Though CTD ultimately made the decision to sue, syndicators generally have not embraced that strategy.
“This is a whole new way of doing business. In the past, television stations were like dealing with banks—they were solid as a rock. But with this economic downturn, that's no longer the case,” says one executive. “Now, it's incumbent on us to be creative and help these TV stations get healthy because that's our business.”
Adds Chuck Larsen, president of October Moon Strategies, “Lawsuits are of little help if the stations don't have the money. It's normally not a good idea to put your clients out of business. Studios understand the financial issues stations are facing, and are trying to work with stations as much as they can.”
Overall, 5% of commercial stations are in bankruptcy, according to John Feore, a communications attorney at the law firm of Dow Lohnes, during a panel at the National Association of Broadcasters convention in April.
E-mail comments to email@example.com
This dispute will likely lead to one major change in the way television program syndication is handled:
This may well be the end of the era where stations pay cash for syndicated programming.
I'm beginning to think that from in the future, all TV program syndication will be "pure" barter, where the station gets the show free, but the producer or syndicator sells commercial time in the show that every subscribing station must air during the show.
This way, stations don't pay out huge amounts of money for syndicated fare and thus, a situation like the dispute between WLNE and CBS Television Distribution is avoided.
Otherwise, disputes like the one between WLNE and CBSTD will continue to arise.

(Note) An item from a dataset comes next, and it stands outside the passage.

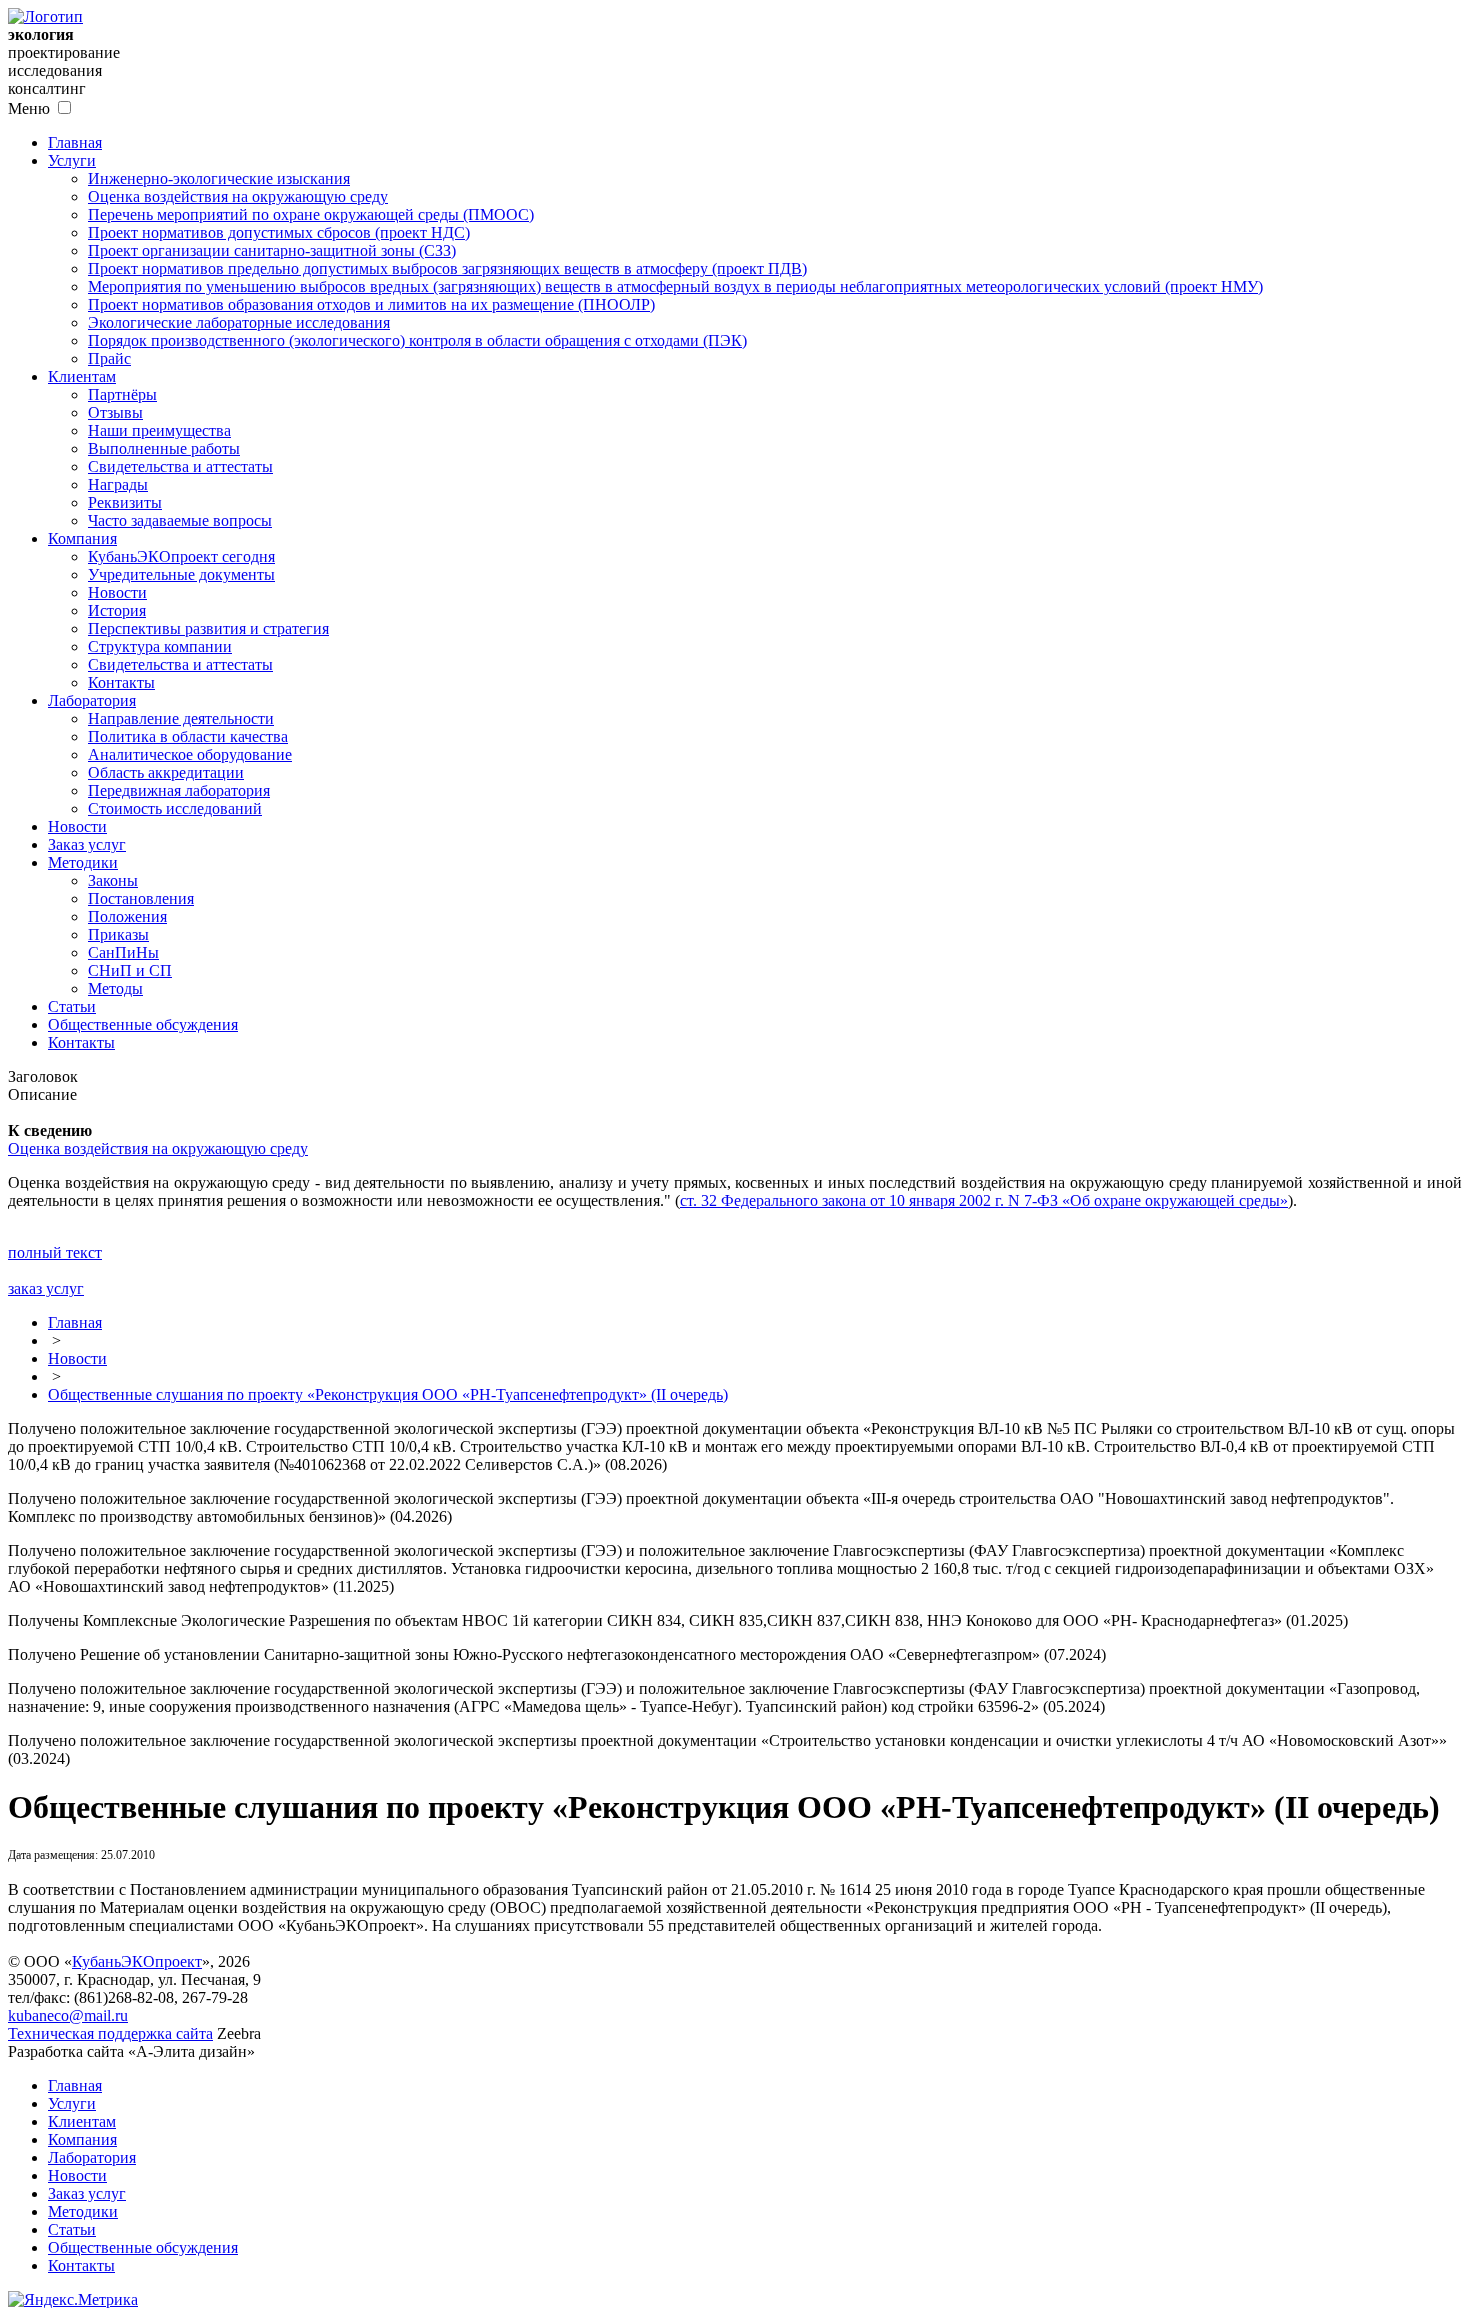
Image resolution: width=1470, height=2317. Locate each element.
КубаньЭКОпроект (137, 1961)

Joseph Gallant - 6/22/2009 3:07:49 PM EDT
One thing the article failed to mentin is bankruptcy leads to more. Suppose three stations in one market all compete and are roughly the same. They all have a million dollars in debt. If two are having issues and go bankrupt and re-organize their debt so they pay it off pennies on the dollar. Now the third station who didn't declare bankruptcy is at a disadvantage. The two bankrupt station now have lots of free money to buy things, pay staff, so the third station follows suit to be able to compete. I'll admit I oversimplified this for an example but you see how it works.